Of course I bring up the notion of uniforms and names for one reason and one reason only: Namegate.
See, we in the media tend to gravitate toward controversies and when we find them we like to stick the word "gate" on the end, just to be cute. Most folks who still read newspapers probably know where this comes from, but for those who get their news through less conventional means -- I'm looking at you, "new media" -- slapping the word "gate" relates back to Watergate, the real-world story that led to the resignation of President Richard Nixon 40 years this month.
So, anyway ... Watergate spawned a thousand other "gates" in the news media, some significant and others far less important.
Namegate falls under the latter category. Still, for our purposes here in the toy department, I suppose it's meaningful enough to warrant a column.
Namegate -- or perhaps a better moniker might be No-namegate -- came to us last week after BYU football coach Bronco Mendenhall announced his players' uniforms wouldn't have their names on the back. Instead of having the likes of "Hill" or "Van Noy" above the numbers, this year's jerseys would be adorned with one of three words: "Honor," "Spirit" or "Tradition."
Well, it turns out Mendenhall's idea didn't go over so well. Apparently he didn't clear it with anyone else and instead surprised everyone with the announcement at the team's annual media day gathering.
Within hours of the announcement, Mendenhall took to social media to say the Cougars, as a team, decided to wear the nameless uniforms only for their Oct. 12 homecoming game vs. Georgia Tech.
He punctuated the Twitter revelation with "PERFECT" which must have been to signal his acceptance of the team's decision. Unfortunately, it also could be taken as sarcasm as in, "The team just decided to throw me under the bus. Just PERFECT."
His use of the word "perfect" also unwittingly conjured up those "Quest For Perfection" T-shirts from a few years ago.
That concept didn't go over all that well, either.
Honestly, though, there's a part of me that wants to salute Bronco's initial decision. I think his instincts were good; his heart was in the right place.

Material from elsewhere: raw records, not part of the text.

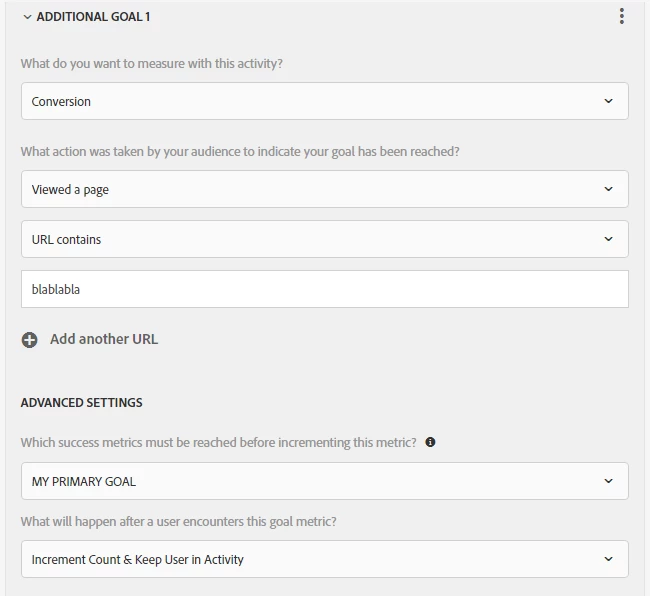Click the ADVANCED SETTINGS heading
Viewport: 650px width, 596px height.
click(x=82, y=403)
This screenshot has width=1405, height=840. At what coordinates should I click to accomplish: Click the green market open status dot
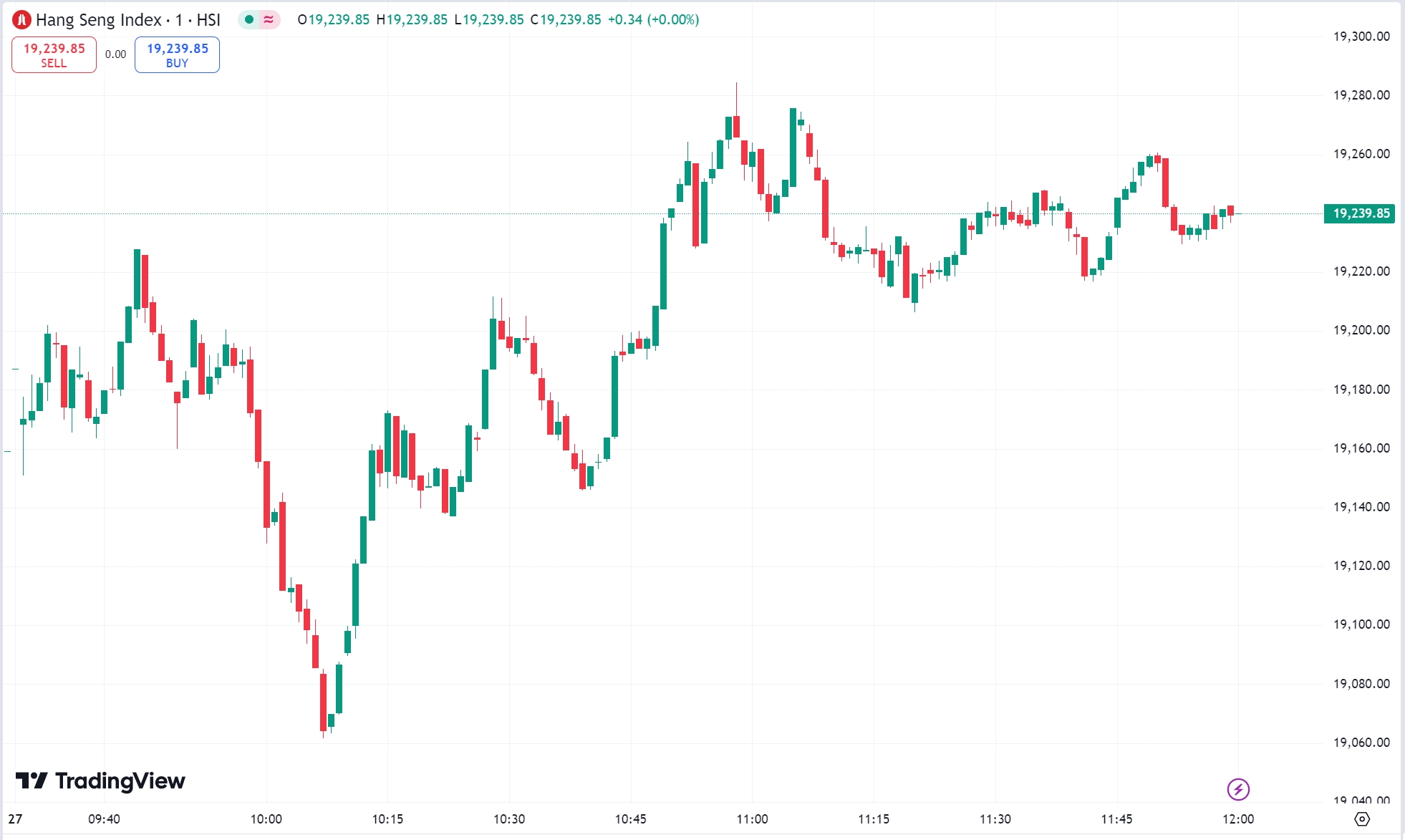(x=248, y=20)
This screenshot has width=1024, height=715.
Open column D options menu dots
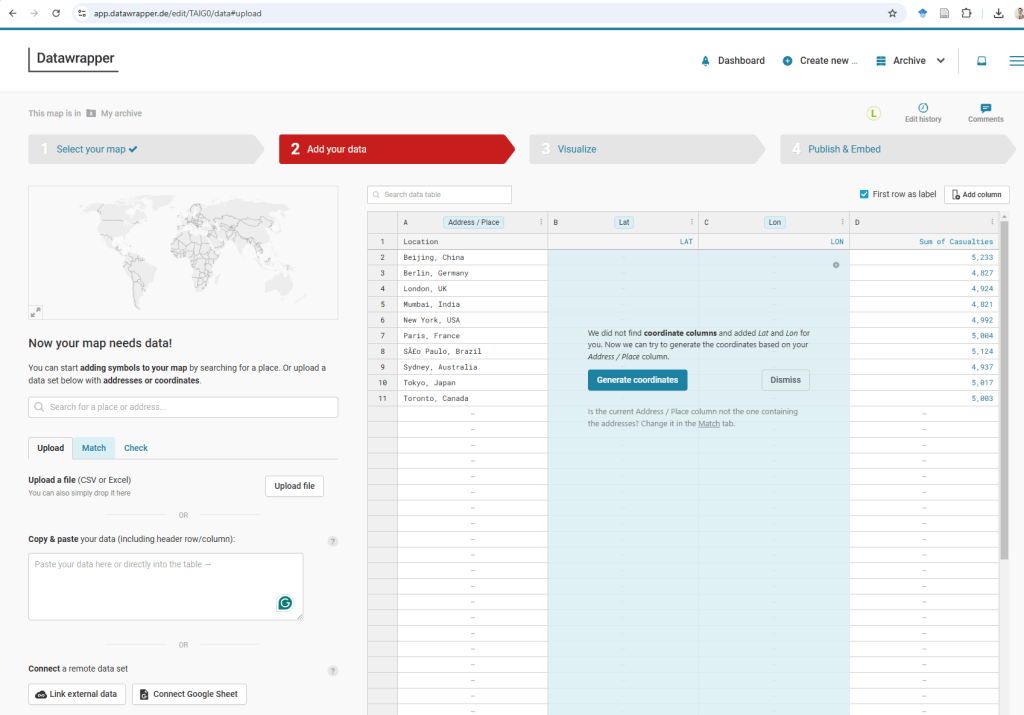[992, 222]
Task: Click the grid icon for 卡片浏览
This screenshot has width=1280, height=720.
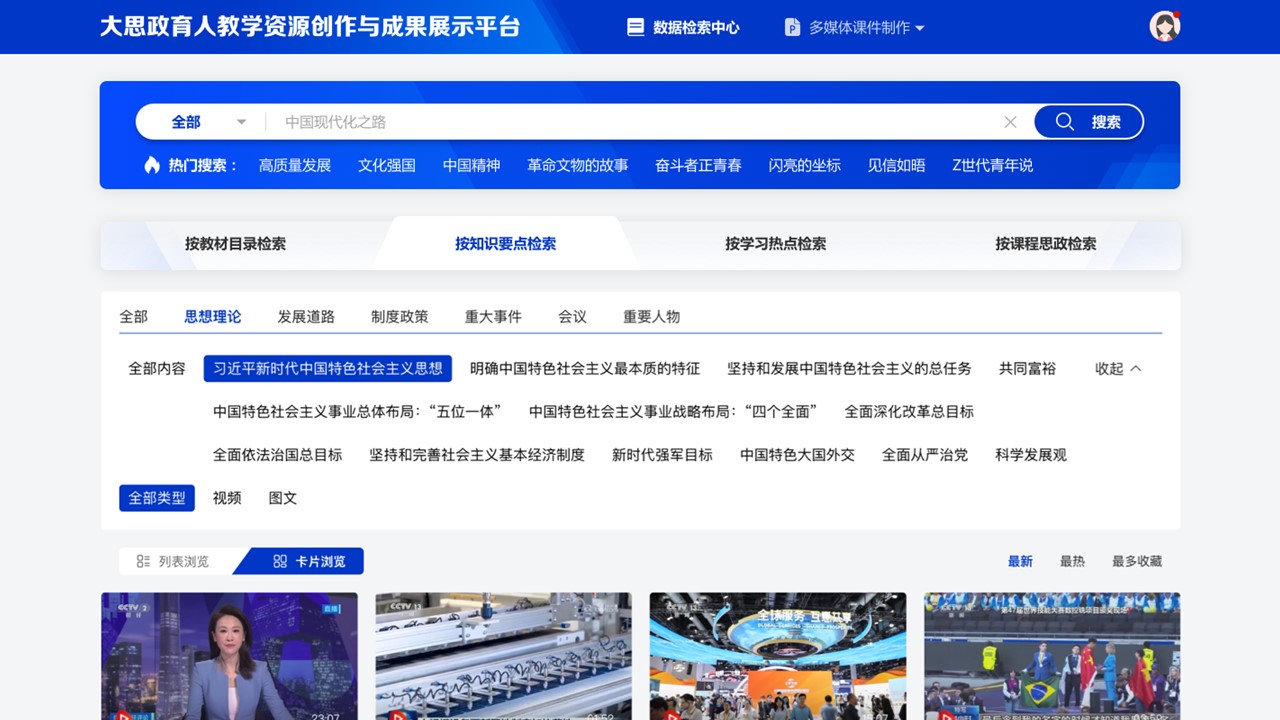Action: tap(280, 562)
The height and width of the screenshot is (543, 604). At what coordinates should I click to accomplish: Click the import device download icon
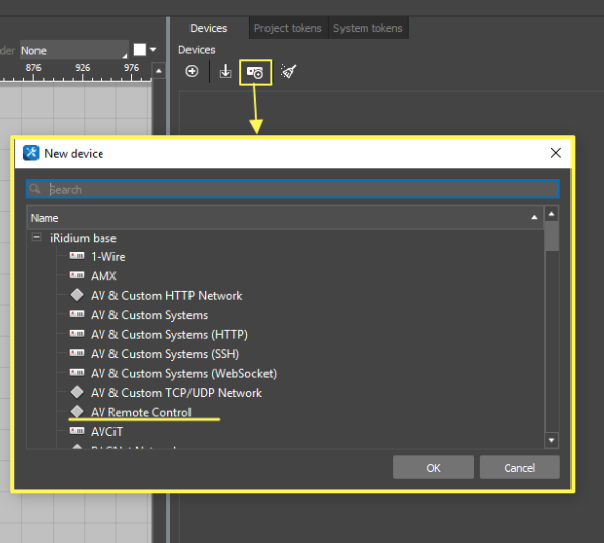pos(225,71)
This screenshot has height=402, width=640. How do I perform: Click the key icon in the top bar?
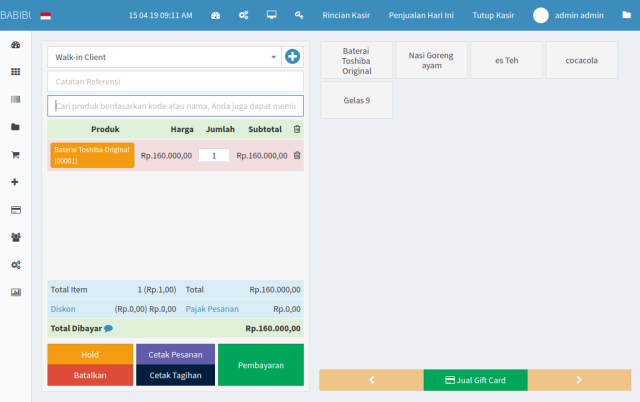coord(299,16)

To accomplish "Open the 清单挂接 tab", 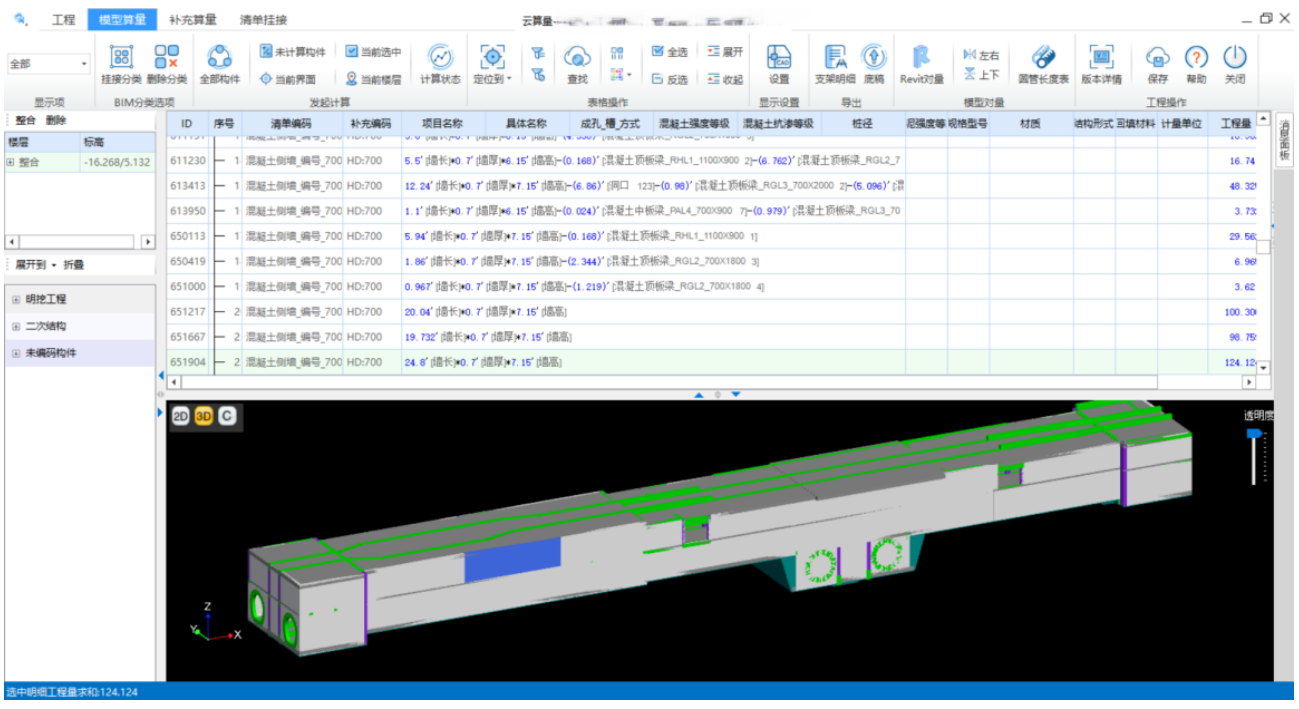I will 264,19.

Some of his critics -- some of the school's critics -- ballyhooed the move as yet another example of BYU's having some sort of a superiority complex, that it somehow was holding itself up as being better than everyone else.
Maybe, maybe not. But I've got no problem with them touting a higher standard just as long as they constantly maintain it.
And that's where the cynic in me comes out. See, throwing around words like "spirit," "honor" and "tradition" is perfect in a perfect world. Unfortunately, college football is far from perfect, even at BYU.
Don't get me wrong, I love the spirit, honor and tradition of the college game. Sadly, though, I've decided those things have been overrun by lying, cheating and greed.
Once celebrated for its competition, sportsmanship and feel-good amateurism, college athletics -- specifically football -- now seems as murky as pond water and as crooked as Fido's hind leg. Yeah, I know, not every program as like that, but dirty little secrets have become the norm, and not just at the big-time level.
It's an epidemic and even though Mendenhall's effort to promote positive values is commendable, it's so unrealistic it's laughable.
Spirit? Honor? Tradition? In a morally nebulous world, they're worth shooting for, of course. Unfortunately, their meaning has been tarnished by a win-at-any-cost mentality.
But what do I know? My jersey has mustard stains on it.